What are the lines from the one containing "Focus the Postal/Zip code field with 9999" through the last line of the records below? Return them exactly, leaving out pictures.

┌────────

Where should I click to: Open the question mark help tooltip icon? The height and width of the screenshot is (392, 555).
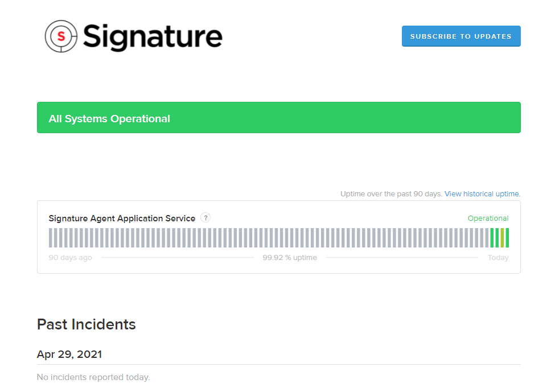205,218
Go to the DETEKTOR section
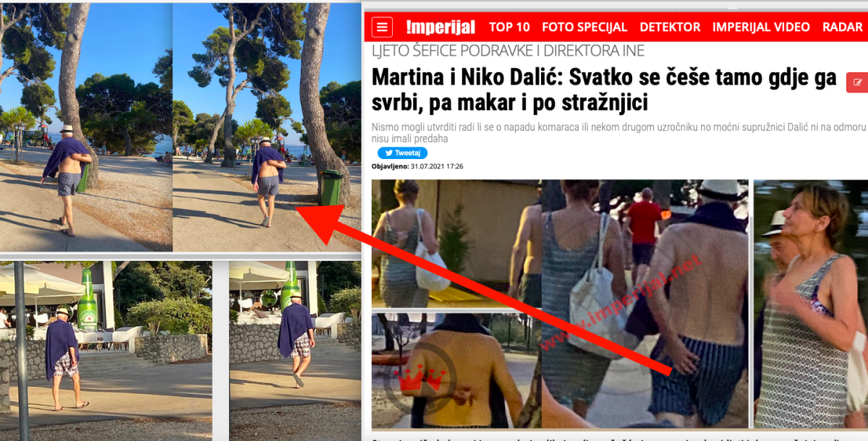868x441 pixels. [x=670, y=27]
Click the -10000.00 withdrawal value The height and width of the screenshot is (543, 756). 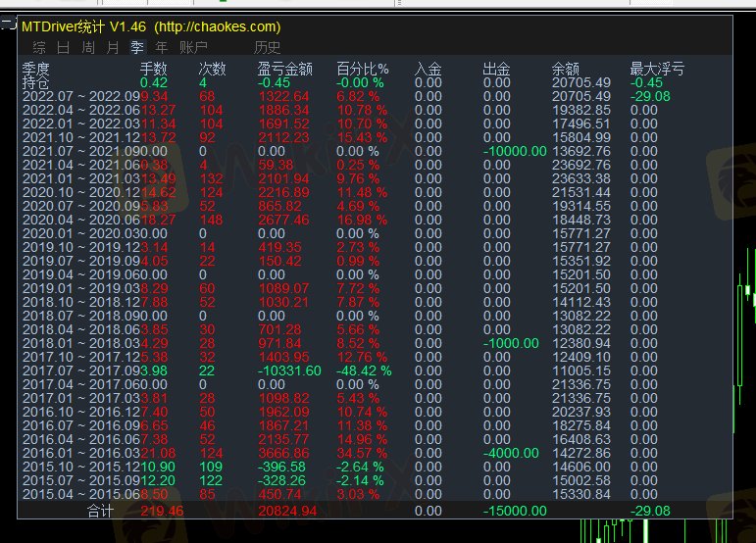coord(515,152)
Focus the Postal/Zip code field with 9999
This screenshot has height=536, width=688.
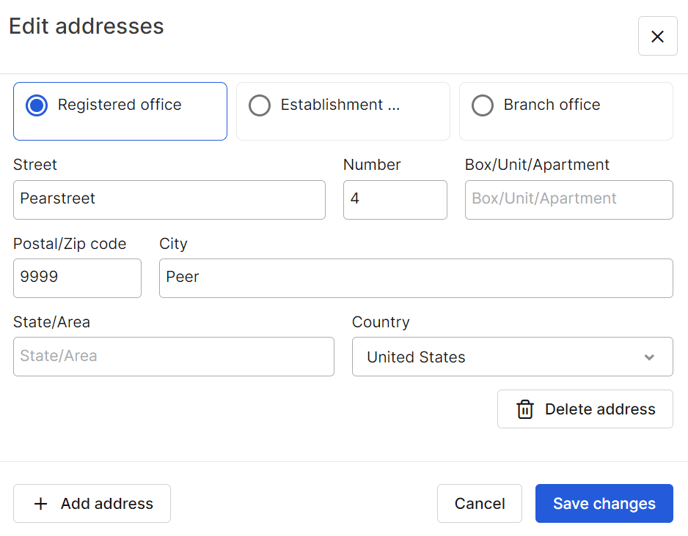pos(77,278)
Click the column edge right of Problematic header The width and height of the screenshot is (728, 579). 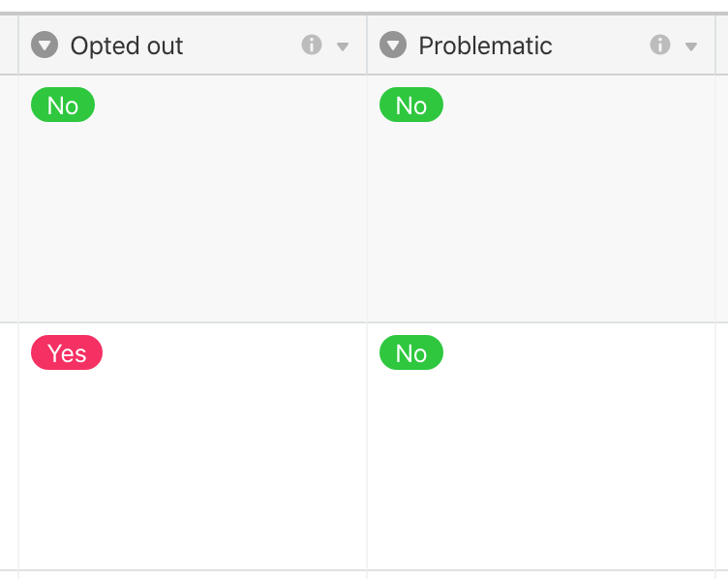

└────────

Your response:
Focus the Postal/Zip code field with 9999
This screenshot has height=536, width=688.
pos(77,278)
Click the column edge right of Problematic header The width and height of the screenshot is (728, 579). 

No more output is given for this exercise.